(PAGINAFRAGMENT):
■ ■ ■

ECLI:NL:CRVB:2019:88

Centrale Raad van Beroep

Datum uitspraak
3 januari 2019
Publicatiedatum
15 januari 2019
Zaaknummer
16/7557 WIA
Instantie
Centrale Raad van Beroep
Type
Uitspraak
Rechtsgebied
Bestuursrecht; Socialezekerheidsrecht
Procedures
  • Hoger beroep
Vindplaatsen
  • Rechtspraak.nl
AI samenvatting door LexboostAutomatisch gegenereerd

Beoordeling van het recht op uitkering op grond van de Wet WIA na medisch onderzoek

In deze zaak heeft de Centrale Raad van Beroep op 3 januari 2019 uitspraak gedaan in hoger beroep tegen een eerdere uitspraak van de rechtbank Overijssel. De appellant, die eerder recht had op een WGA-uitkering op grond van de Wet WIA, had zijn uitkering verloren omdat het Uwv had vastgesteld dat hij minder dan 35% arbeidsongeschikt was. De appellant had zich ziek gemeld na een auto-ongeval in 2008 en had sindsdien een WGA-uitkering ontvangen. Het Uwv had in 2016 besloten dat de appellant niet langer recht had op deze uitkering, wat leidde tot een bezwaar en een daaropvolgende rechtszaak.

De rechtbank had in haar eerdere uitspraak geoordeeld dat het medisch onderzoek dat aan het besluit van het Uwv ten grondslag lag zorgvuldig was uitgevoerd. De rechtbank had vastgesteld dat de primaire arts in opleiding dossieronderzoek had verricht en dat de conclusies van de verzekeringsarts bezwaar en beroep voldoende gemotiveerd waren. De appellant had in hoger beroep zijn standpunt herhaald dat het medisch onderzoek niet zorgvuldig was uitgevoerd en verzocht om de benoeming van een deskundige.

De Centrale Raad van Beroep heeft de overwegingen van de rechtbank onderschreven en geconcludeerd dat het medisch onderzoek zorgvuldig was. De Raad oordeelde dat er geen reden was om te twijfelen aan de conclusies van de verzekeringsarts bezwaar en beroep en dat de appellant onvoldoende aannemelijk had gemaakt dat de geselecteerde functies een onaanvaardbaar risico voor hem opleverden. De Raad bevestigde de uitspraak van de rechtbank en wees de verzoeken van de appellant af.

■ ■ ■

(AANGELEVERDE GEGEVENS):
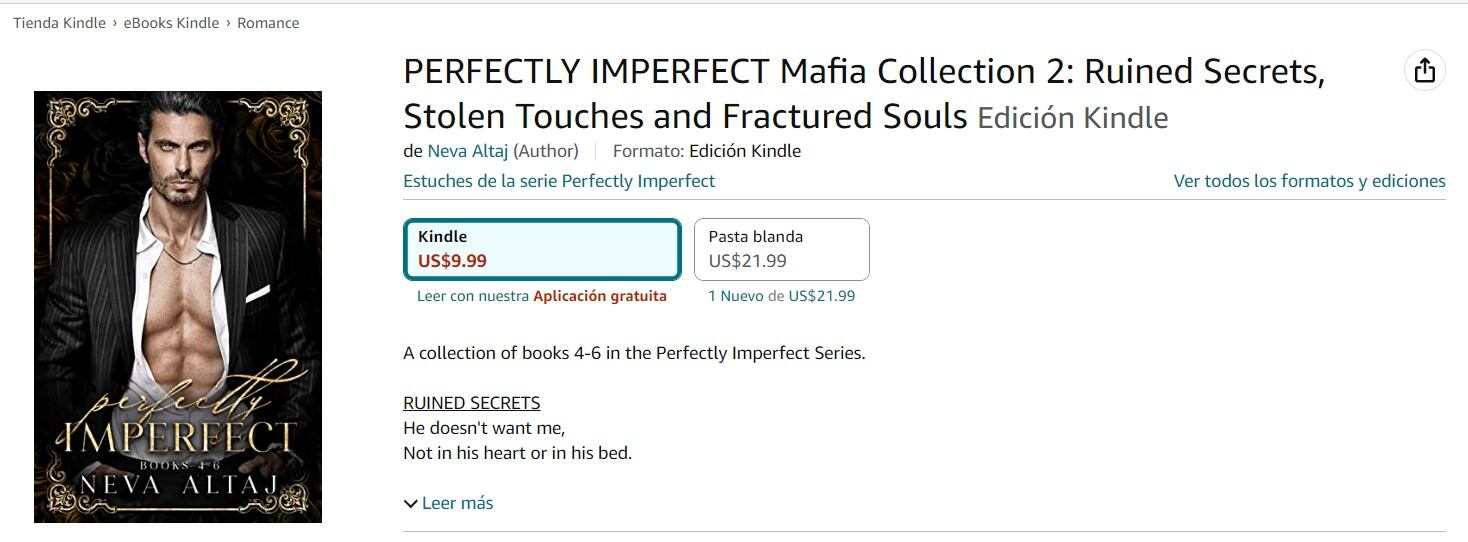Screen dimensions: 1468x542
Task: Click the chevron arrow beside Leer más
Action: tap(410, 504)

■ ■ ■

(TE DOEN):
**a.** Geef voor elk van de volgende beweringen aan of ze klopt met de tekst over de WIA-uitspraak. Antwoord per bewering met ja of nee en citeer letterlijk de woorden uit de tekst die de doorslag geven.
(i) De appellant meldde zich ziek na een auto-ongeval in 2008.
(ii) De eerdere uitspraak waartegen hoger beroep werd ingesteld, kwam van de rechtbank Gelderland.
(iii) Het Uwv had vastgesteld dat de appellant minder dan 35% arbeidsongeschikt was.
**b.** Herhaal letterlijk het deel van de tekst over de WIA-uitspraak van "Beoordeling van het" tot en met "een daaropvolgende rechtszaak.".
**c.** Ga verder met de tekst over de WIA-uitspraak van de Centrale Raad van Beroep, vanaf het punt waar die ophoudt.

(UITKOMSTEN OPDRACHTEN):
**a.**
(i) Ja: "De appellant had zich ziek gemeld na een auto-ongeval in 2008"
(ii) Nee: "in hoger beroep tegen een eerdere uitspraak van de rechtbank Overijssel"
(iii) Ja: "omdat het Uwv had vastgesteld dat hij minder dan 35% arbeidsongeschikt was"

**b.**
Beoordeling van het recht op uitkering op grond van de Wet WIA na medisch onderzoek

In deze zaak heeft de Centrale Raad van Beroep op 3 januari 2019 uitspraak gedaan in hoger beroep tegen een eerdere uitspraak van de rechtbank Overijssel. De appellant, die eerder recht had op een WGA-uitkering op grond van de Wet WIA, had zijn uitkering verloren omdat het Uwv had vastgesteld dat hij minder dan 35% arbeidsongeschikt was. De appellant had zich ziek gemeld na een auto-ongeval in 2008 en had sindsdien een WGA-uitkering ontvangen. Het Uwv had in 2016 besloten dat de appellant niet langer recht had op deze uitkering, wat leidde tot een bezwaar en een daaropvolgende rechtszaak.

**c.**
Uitspraak

16.7557 WIA

Datum uitspraak: 3 januari 2019
Centrale Raad van Beroep
Enkelvoudige kamer
Uitspraak op het hoger beroep tegen de uitspraak van de rechtbank Overijssel van 2 november 2016, 16/1605 (aangevallen uitspraak)
Partijen:
[Appellant] te [woonplaats] (appellant)
de Raad van bestuur van het Uitvoeringsinstituut werknemersverzekeringen (Uwv)
PROCESVERLOOP
Namens appellant heeft mr. E.W. Stals, advocaat, hoger beroep ingesteld.
Het Uwv heeft een verweerschrift ingediend.
Het onderzoek ter zitting heeft plaatsgevonden op 22 november 2018. Appellant is verschenen, bijgestaan door mr. Stals. Het Uwv heeft zich laten vertegenwoordigen door
mr. P.J. Reith.

OVERWEGINGEN

1.1.
Appellant is werkzaam geweest als barmedewerker voor ongeveer 38 uur per week. Op 10 juli 2008 heeft hij zich ziek gemeld wegens lichamelijke klachten, namelijk hoofdpijn en nekpijn, als gevolg van een auto-ongeval diezelfde dag. Bij besluit van 10 juni 2010 heeft het Uwv vastgesteld dat voor appellant met ingang van 8 juli 2010 recht is ontstaan op een
WGA-uitkering op grond van de Wet Werk en inkomen naar arbeidsvermogen (Wet WIA), waarbij de mate van arbeidsongeschiktheid is vastgesteld op 100%.
1.2.
Bij besluit van 6 januari 2016 heeft het Uwv besloten dat appellant met ingang van 7 maart 2016 niet langer recht heeft op een uitkering op grond van de Wet WIA, omdat hij minder dan 35% arbeidsongeschikt is. Bij besluit van 19 april 2016 (bestreden besluit) heeft het Uwv het bezwaar van appellant tegen deze beslissing ongegrond verklaard. Aan het bestreden besluit liggen rapporten van een verzekeringsarts bezwaar en beroep en een arbeidsdeskundige bezwaar en beroep ten grondslag.
2.1.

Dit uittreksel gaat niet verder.